Casarse es muy del siglo XXI

Dicen los añoviejos que lo mejor del matrimonio es cuando se firman los papeles del divorcio. ¡Error! Lo mejor es la fiesta, el “acepto”, y levantarse todos los días con un beso del hombre de tus sueños. Es clarísimo, todo lo bueno viene en empaque de a dos.

Dicen los añoviejos que lo mejor del matrimonio es cuando se firman los papeles del divorcio. ¡Error! Lo mejor es la fiesta, el “acepto”, y levantarse todos los días con un beso del hombre de tus sueños. Es clarísimo, todo lo bueno viene en empaque de a dos.

Pero hay por ahí algunos delincuentes (importante enunciar que son del sexo masculino) que torturan esta unión y, como fugitivos, le huyen a la más sincera de la uniones, que ya nada tiene que ver con el patrimonio porque para eso están las capitulaciones y un buen abogado. Han deshonrado al matrimonio, como si fuera la más devastadora de las pandemias. Día a día van reclutando adeptos que se encargan de darle una mala reputación, y cosa difícil ha sido el proceso de rescatarla.

No sabemos cuál desafortunado, incapaz de rebelarse y escoger su propio match, le creó la mala fama al matrimonio, quién la redujo a la peor de las desgracias y le inventó todos esos chistes del matricidio de los que nadie se ríe, excepto los invitados de las barras en Sábados Felices. Si matrimonio tiene la misma terminación de demonio, nuestro ángel favorito, ¿cómo puede llegar a ser objeto de mofa? A los demonios se les respeta, caramba. A ese individuo desadaptado no hay que lincharlo en la plaza pública, hay que encontrarle una ‘parcera’ que lo haga reír. Porque de eso se trata en esta nueva era sigloventiunera, de que el matrimonio se realice, pero con la amiga/novia/amante.

¡Qué delicia casarse! Qué suerte sentir los ojos del otro mientras repite, delante de quién sabe cuántos invitados ansiosos por reventar la primera champaña, que la ama, que quiere estar a su lado hasta que se acabe; así, vestidos de blanco, de rojo o del color de moda, apretándose las manos sin envidias ni temores, como si desde ese momento en adelante fueran los dos contra el mundo. Precisamente de eso se trata, sin películas futuras con finales de banca (eso se le encima al cine). En este siglo se va viviendo lo que va pasando.

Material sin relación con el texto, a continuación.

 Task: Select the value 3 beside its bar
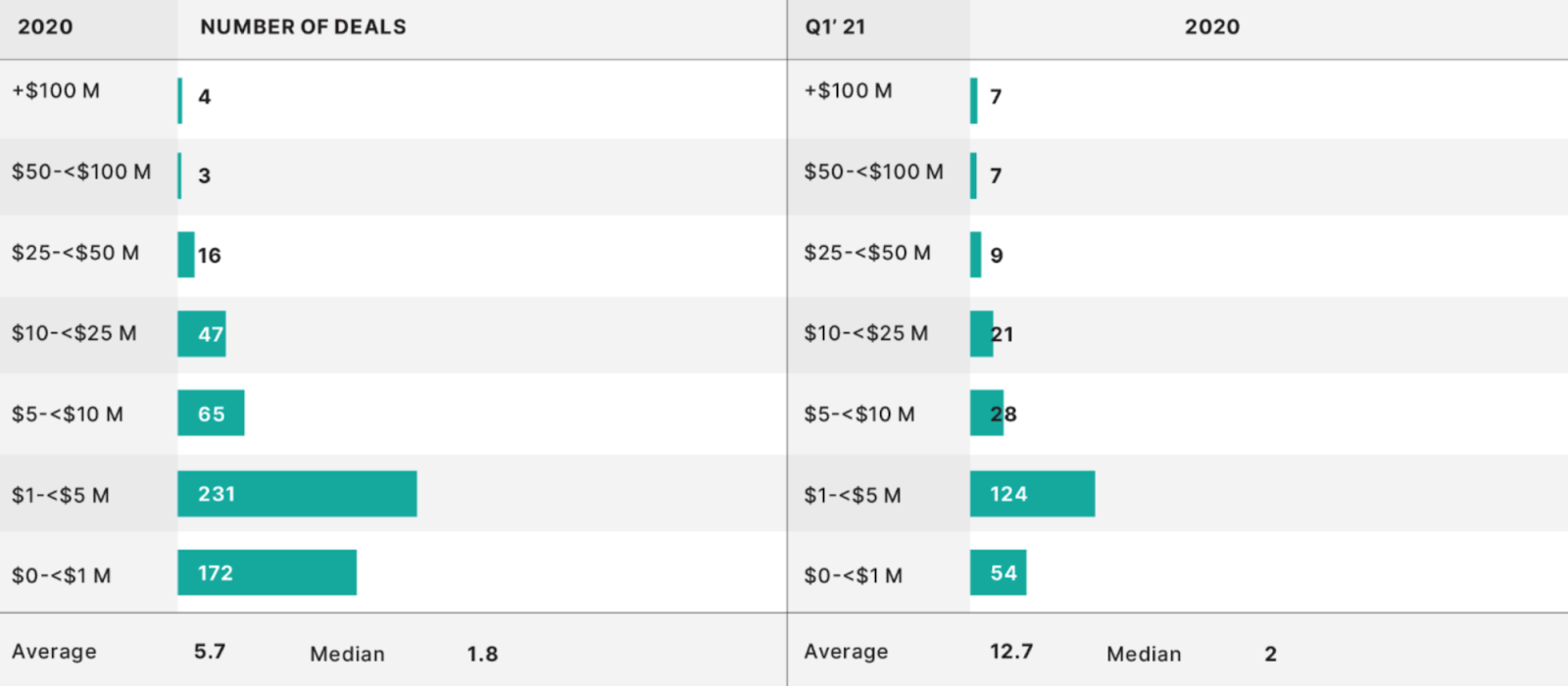204,176
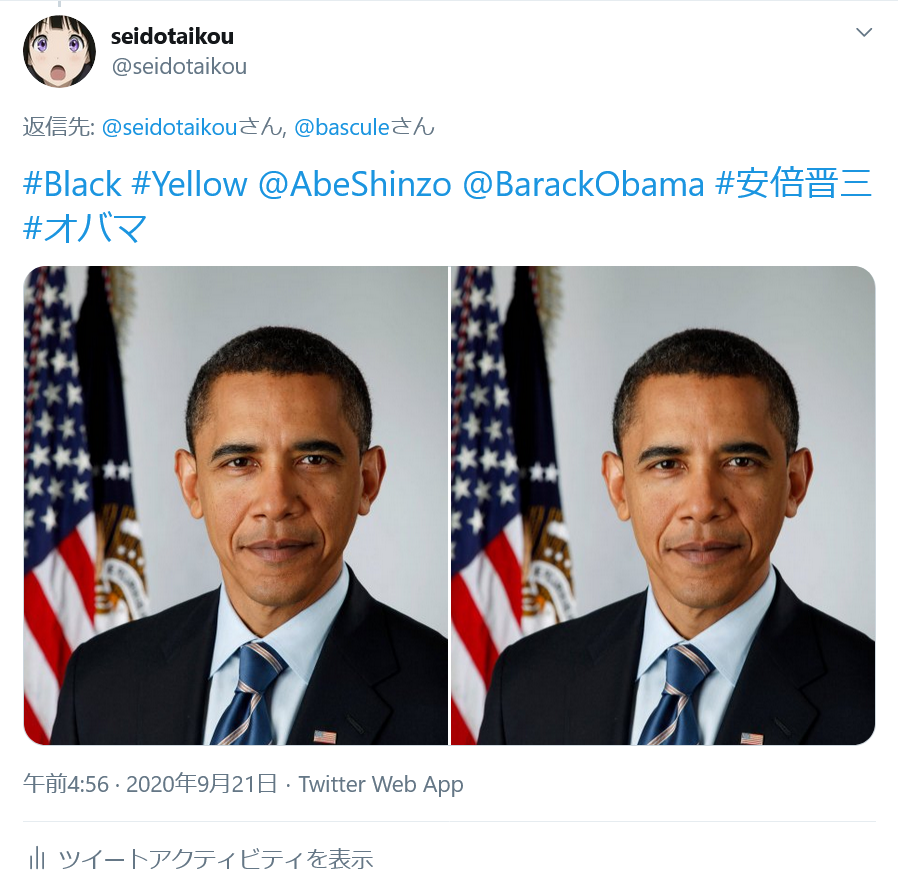Open the @AbeShinzo mention
The height and width of the screenshot is (895, 898).
(355, 184)
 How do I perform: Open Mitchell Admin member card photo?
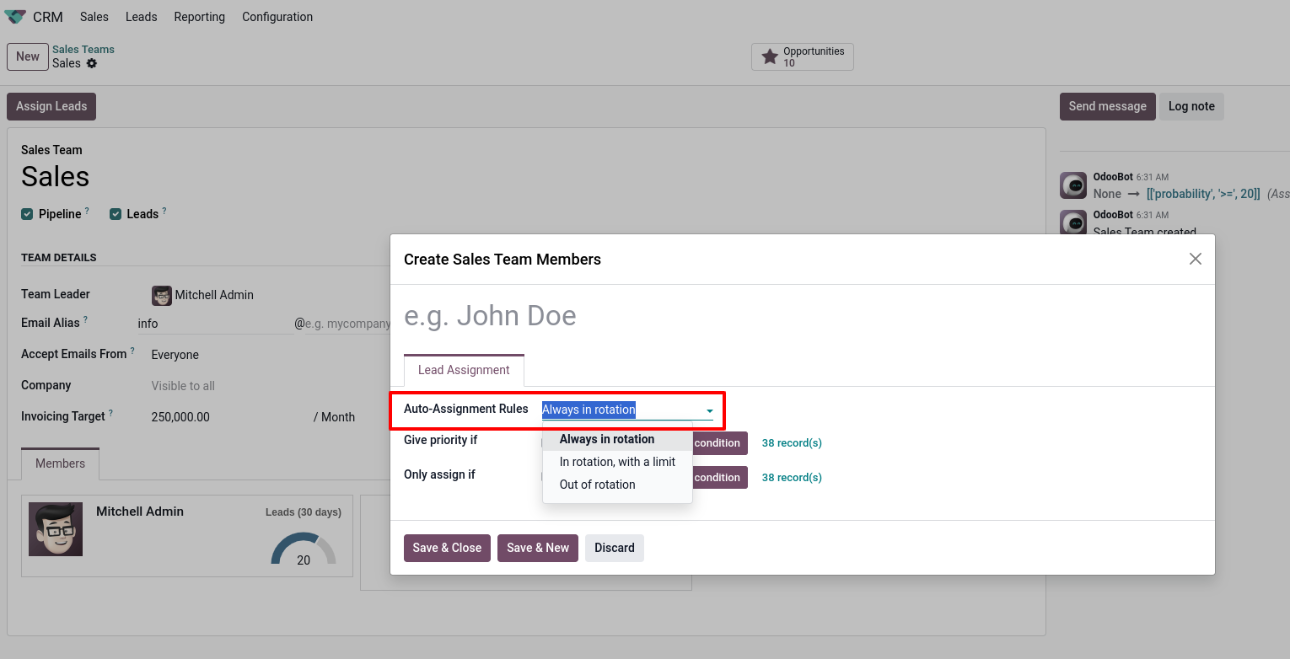(56, 530)
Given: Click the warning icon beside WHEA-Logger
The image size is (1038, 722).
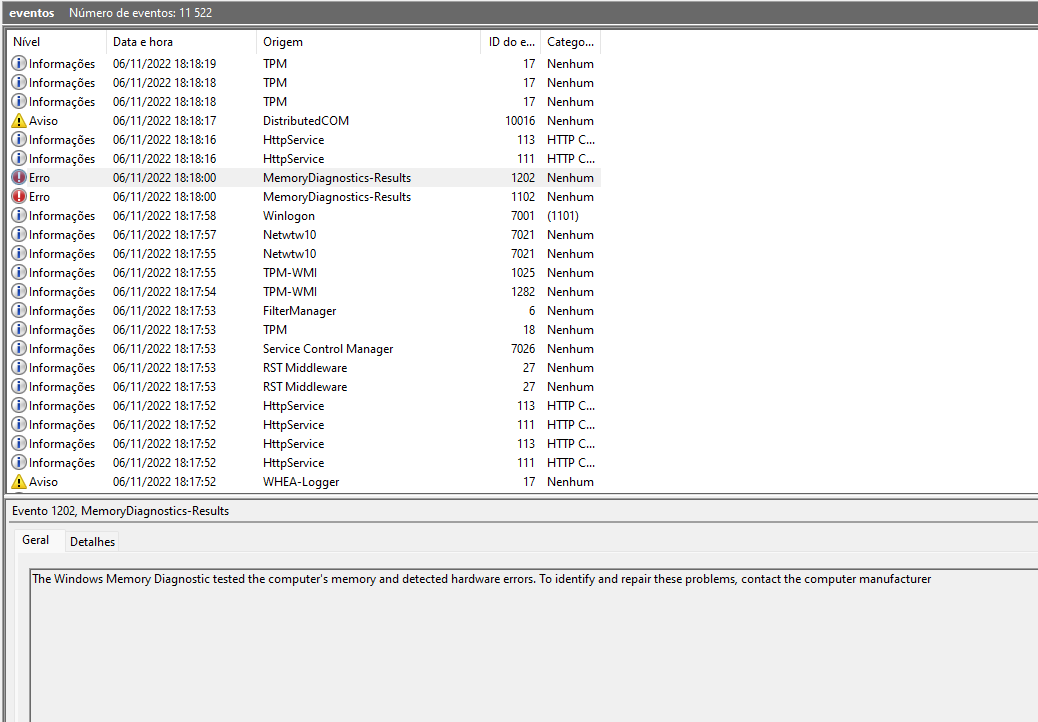Looking at the screenshot, I should 17,481.
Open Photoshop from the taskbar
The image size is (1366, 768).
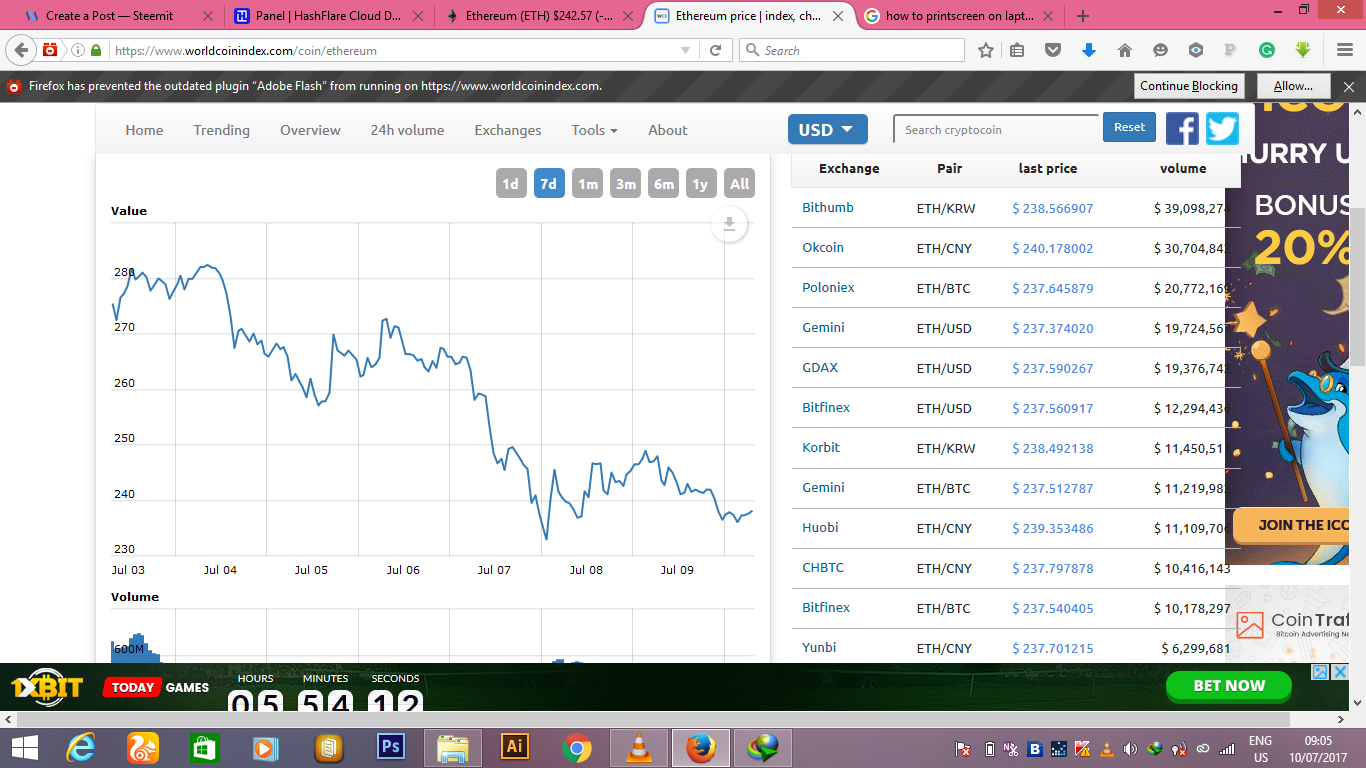pos(390,747)
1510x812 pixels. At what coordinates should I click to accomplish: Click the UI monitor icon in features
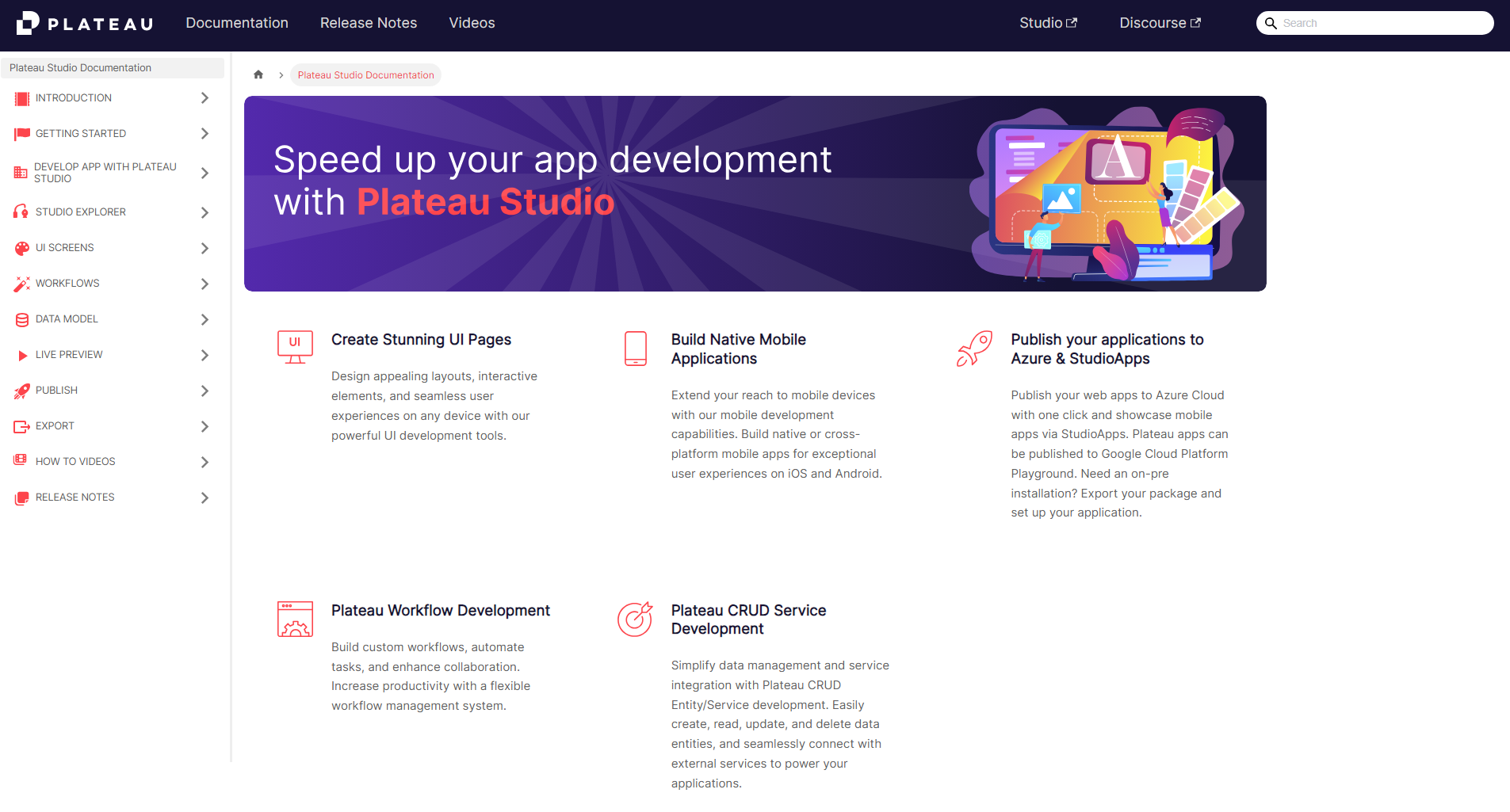(x=295, y=347)
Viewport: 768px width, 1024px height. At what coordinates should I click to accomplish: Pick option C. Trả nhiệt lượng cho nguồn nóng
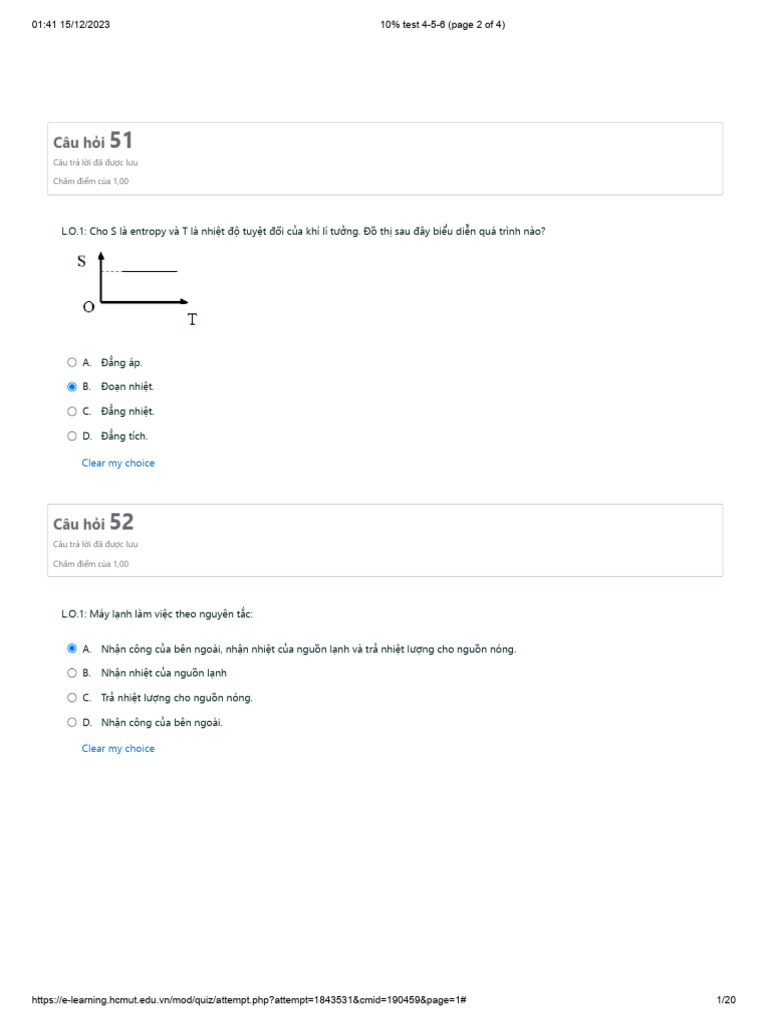tap(72, 698)
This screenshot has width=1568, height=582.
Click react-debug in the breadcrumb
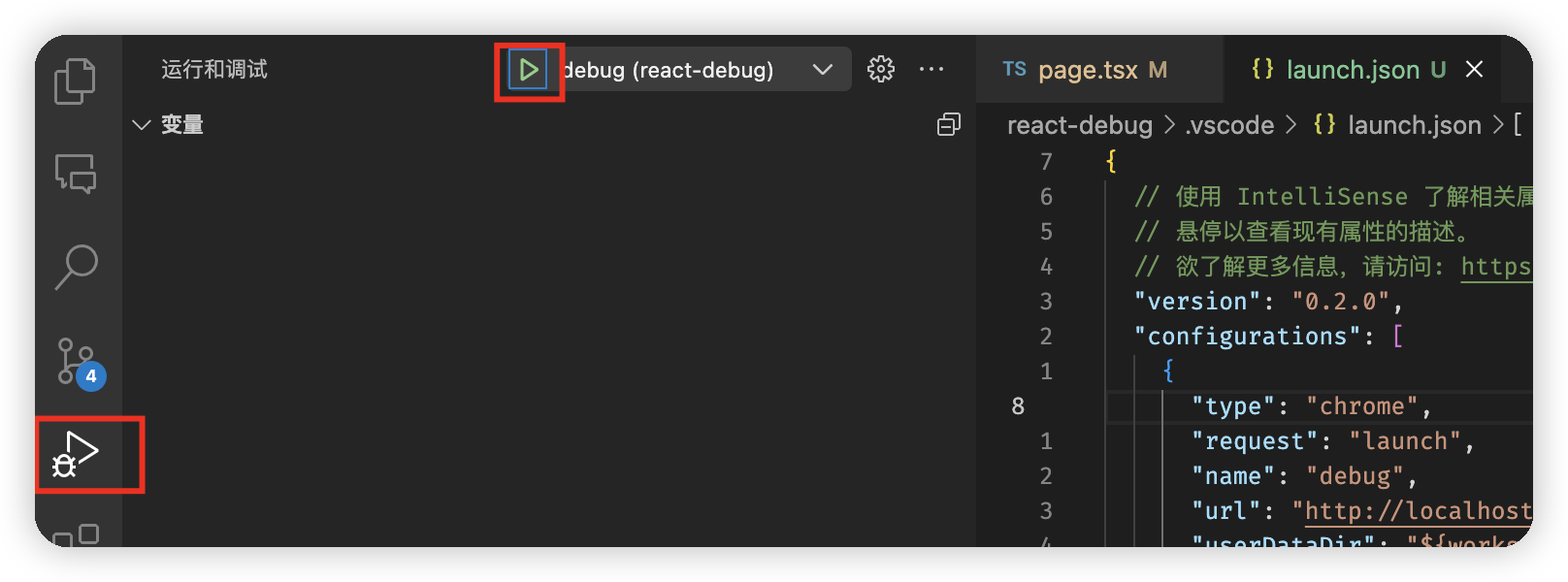click(x=1079, y=125)
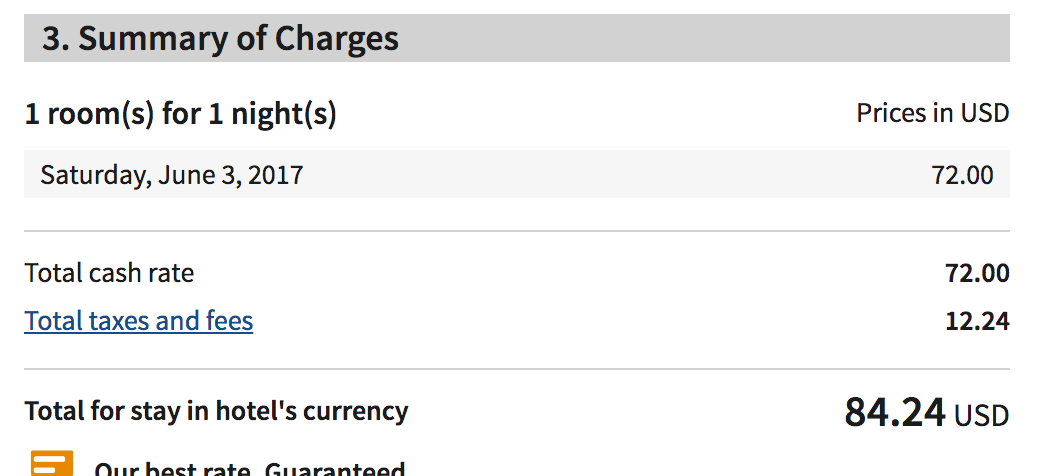Click the USD currency label beside total

(982, 416)
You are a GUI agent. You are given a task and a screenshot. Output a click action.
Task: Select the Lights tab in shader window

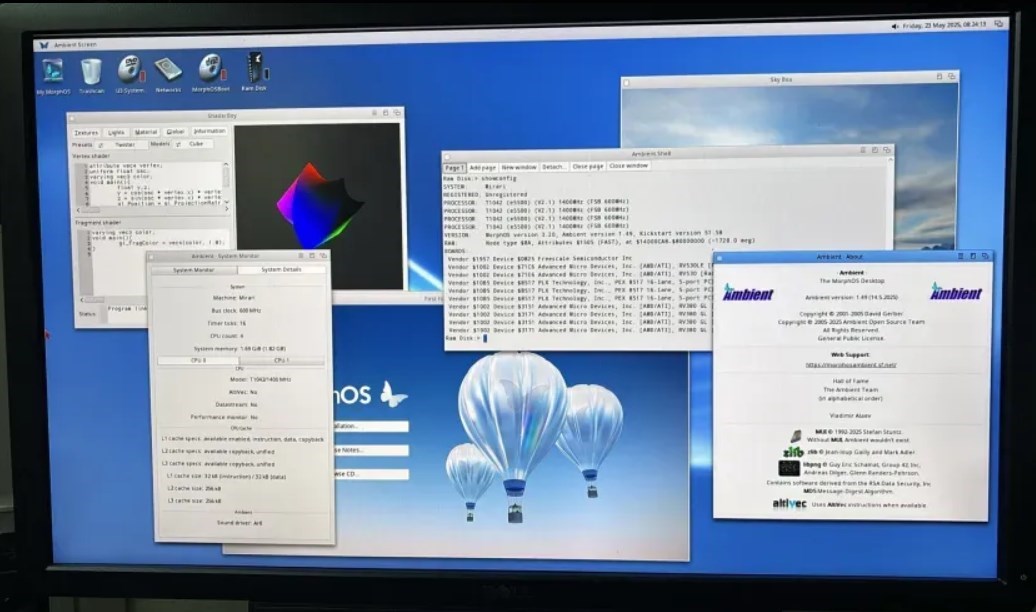click(116, 132)
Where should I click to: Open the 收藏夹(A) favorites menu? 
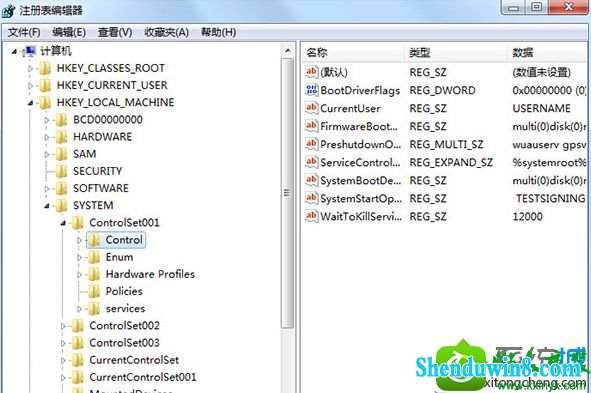coord(167,32)
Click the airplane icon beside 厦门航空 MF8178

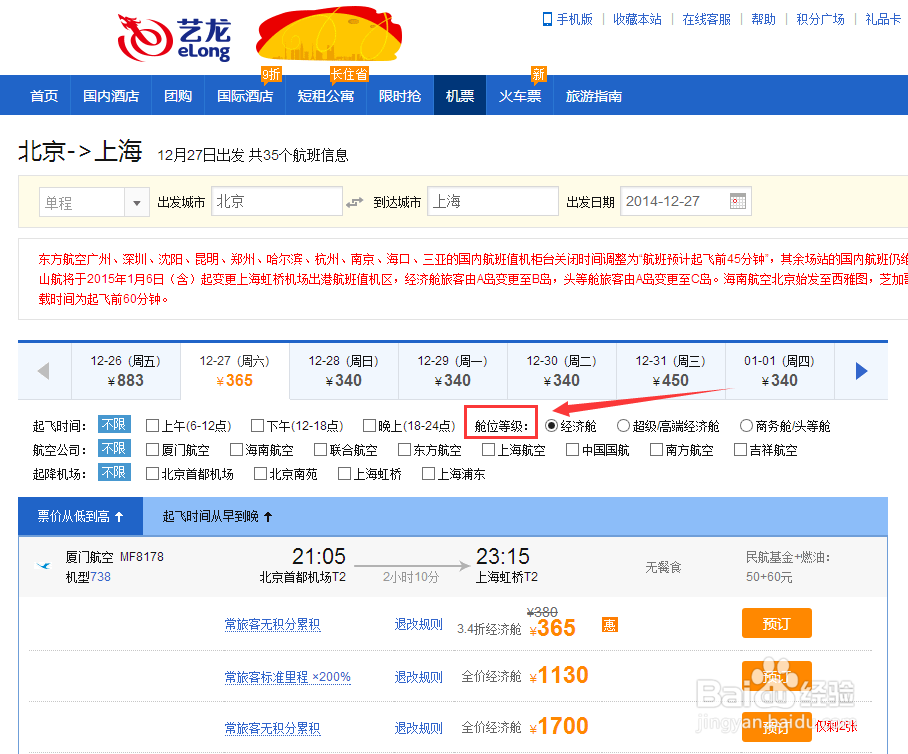42,564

Los rulos en la cabeza mientras plancha con el cigarrillo detrás de la oreja y el esposo en calzoncillos rascándose sus cosas, esa escena se quedó en Asesinos por naturaleza. Esas ilustraciones le pertenecen a los casamientos del siglo pasado. Lo romántico es casarse, bien sea al mes de conocerse o a los cinco años, y así dure un día como a Britney, u ocho como a Madonna, o toda una vida como a Sofía Loren. Casarse es muy, de nuevo, de este siglo.

Me considero acérrima defensora de la causa marital, la cual ha sido degrada y aplastada hasta casi ser aniquilada por los añoviejos en su desesperada flagelación por no haber escogido la mujer de sus sueños. Defiendo la unión de dos personas del mismo o de sexos opuestos; defiendo la necesidad de querer compartir el amor y su cuerpo con la persona a la que se escogió en ese momento; defiendo los diferentes rituales que puedan cumplir ese deseo; defiendo al hombre que se arrodilla y pide la mano; y a la mujer que también lo hace, sin arrodillarse por supuesto; defiendo el amor junto con todos los clichés que lo respaldan, y ante todo defiendo a aquellos mortales que se aventuran a limpiarle la mala reputación porque de ellos será el reino de la tierra. Ese es el único reino por el que hay que preocuparse.

Y cuando el amor se acabe, también defiendo el divorcio, para no rayar a nadie.